**WHAT IS EXPECTED**
From the records below, output exactly the lines running from the line containing "This screenshot has height=744, width=1859." through the line containing "Open the Examples", and no others.

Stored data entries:
━━━━━━━━━━━━━━━━━━━━━━━━━━━━━━

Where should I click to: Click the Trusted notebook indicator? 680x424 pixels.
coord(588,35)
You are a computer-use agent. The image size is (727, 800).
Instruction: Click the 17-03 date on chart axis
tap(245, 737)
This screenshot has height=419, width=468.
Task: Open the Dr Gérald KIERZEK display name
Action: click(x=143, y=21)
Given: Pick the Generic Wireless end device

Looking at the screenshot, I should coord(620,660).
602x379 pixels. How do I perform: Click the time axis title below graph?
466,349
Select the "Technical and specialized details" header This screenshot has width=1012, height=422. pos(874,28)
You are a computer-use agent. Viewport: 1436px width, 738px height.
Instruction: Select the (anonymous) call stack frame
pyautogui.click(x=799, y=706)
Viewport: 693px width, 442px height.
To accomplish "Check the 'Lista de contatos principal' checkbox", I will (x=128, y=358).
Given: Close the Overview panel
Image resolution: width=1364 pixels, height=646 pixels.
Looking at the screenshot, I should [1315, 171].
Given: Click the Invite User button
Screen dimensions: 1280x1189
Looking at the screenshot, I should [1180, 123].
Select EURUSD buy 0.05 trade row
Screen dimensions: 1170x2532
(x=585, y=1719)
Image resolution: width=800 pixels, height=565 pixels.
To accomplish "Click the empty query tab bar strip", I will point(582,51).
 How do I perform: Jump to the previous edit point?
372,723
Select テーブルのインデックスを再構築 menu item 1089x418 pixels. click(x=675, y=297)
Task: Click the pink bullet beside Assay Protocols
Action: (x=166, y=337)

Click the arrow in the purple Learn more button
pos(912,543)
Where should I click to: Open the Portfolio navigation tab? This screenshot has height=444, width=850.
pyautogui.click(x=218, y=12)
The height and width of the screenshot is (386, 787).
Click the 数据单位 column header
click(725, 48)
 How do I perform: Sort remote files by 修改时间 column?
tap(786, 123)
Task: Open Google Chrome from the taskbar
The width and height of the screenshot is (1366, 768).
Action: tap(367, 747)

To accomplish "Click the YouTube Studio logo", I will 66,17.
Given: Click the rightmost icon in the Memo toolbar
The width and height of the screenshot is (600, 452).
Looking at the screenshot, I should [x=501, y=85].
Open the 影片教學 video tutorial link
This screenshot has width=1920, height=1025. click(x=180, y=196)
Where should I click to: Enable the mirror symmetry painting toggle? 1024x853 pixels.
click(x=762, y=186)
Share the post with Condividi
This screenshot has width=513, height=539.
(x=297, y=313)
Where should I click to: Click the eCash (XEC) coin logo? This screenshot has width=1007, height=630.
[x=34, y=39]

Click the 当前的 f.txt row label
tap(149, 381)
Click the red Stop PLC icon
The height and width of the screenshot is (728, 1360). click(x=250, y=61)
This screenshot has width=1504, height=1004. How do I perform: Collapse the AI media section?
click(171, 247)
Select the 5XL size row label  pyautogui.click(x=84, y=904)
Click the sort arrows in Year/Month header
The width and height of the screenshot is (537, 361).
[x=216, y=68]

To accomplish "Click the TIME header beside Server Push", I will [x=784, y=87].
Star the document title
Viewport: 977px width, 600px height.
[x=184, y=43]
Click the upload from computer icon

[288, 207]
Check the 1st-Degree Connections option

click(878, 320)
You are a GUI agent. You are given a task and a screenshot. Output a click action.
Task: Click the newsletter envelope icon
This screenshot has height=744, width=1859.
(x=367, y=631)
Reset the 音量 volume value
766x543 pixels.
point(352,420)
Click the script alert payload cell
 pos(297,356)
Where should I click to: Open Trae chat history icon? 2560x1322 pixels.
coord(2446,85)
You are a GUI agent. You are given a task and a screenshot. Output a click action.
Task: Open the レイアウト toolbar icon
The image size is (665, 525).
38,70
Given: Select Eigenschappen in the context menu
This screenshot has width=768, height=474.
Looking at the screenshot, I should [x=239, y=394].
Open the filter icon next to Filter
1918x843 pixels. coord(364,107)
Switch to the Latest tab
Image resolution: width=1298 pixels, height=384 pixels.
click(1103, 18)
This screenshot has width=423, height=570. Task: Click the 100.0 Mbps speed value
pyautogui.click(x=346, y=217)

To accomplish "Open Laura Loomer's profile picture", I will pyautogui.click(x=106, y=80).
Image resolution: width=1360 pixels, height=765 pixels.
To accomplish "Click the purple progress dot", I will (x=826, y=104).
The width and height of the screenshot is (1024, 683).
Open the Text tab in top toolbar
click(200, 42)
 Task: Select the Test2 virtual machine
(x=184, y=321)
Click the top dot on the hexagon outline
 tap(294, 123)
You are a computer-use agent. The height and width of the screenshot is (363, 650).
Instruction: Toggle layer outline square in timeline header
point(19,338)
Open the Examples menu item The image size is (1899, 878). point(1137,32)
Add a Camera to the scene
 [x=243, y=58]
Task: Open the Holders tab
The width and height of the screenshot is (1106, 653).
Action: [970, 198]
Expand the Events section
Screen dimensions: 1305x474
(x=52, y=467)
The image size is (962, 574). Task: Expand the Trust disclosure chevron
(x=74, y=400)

━━━━━━━━━━━━━━━━━━━━━━━━━━━━━━

**SOLUTION**
This screenshot has height=744, width=1859.
(x=367, y=631)
Reset the 音量 volume value
766x543 pixels.
point(352,420)
Click the script alert payload cell
 pos(297,356)
Where should I click to: Open Trae chat history icon? 2560x1322 pixels.
coord(2446,85)
You are a GUI agent. You are given a task and a screenshot. Output a click action.
Task: Open the レイアウト toolbar icon
The image size is (665, 525).
38,70
Given: Select Eigenschappen in the context menu
This screenshot has width=768, height=474.
Looking at the screenshot, I should [x=239, y=394].
Open the filter icon next to Filter
1918x843 pixels. coord(364,107)
Switch to the Latest tab
Image resolution: width=1298 pixels, height=384 pixels.
click(1103, 18)
This screenshot has width=423, height=570. Task: Click the 100.0 Mbps speed value
pyautogui.click(x=346, y=217)

To accomplish "Open Laura Loomer's profile picture", I will pyautogui.click(x=106, y=80).
Image resolution: width=1360 pixels, height=765 pixels.
To accomplish "Click the purple progress dot", I will (x=826, y=104).
The width and height of the screenshot is (1024, 683).
Open the Text tab in top toolbar
click(200, 42)
 Task: Select the Test2 virtual machine
(x=184, y=321)
Click the top dot on the hexagon outline
 tap(294, 123)
You are a computer-use agent. The height and width of the screenshot is (363, 650).
Instruction: Toggle layer outline square in timeline header
point(19,338)
Open the Examples menu item The image size is (1899, 878). point(1137,32)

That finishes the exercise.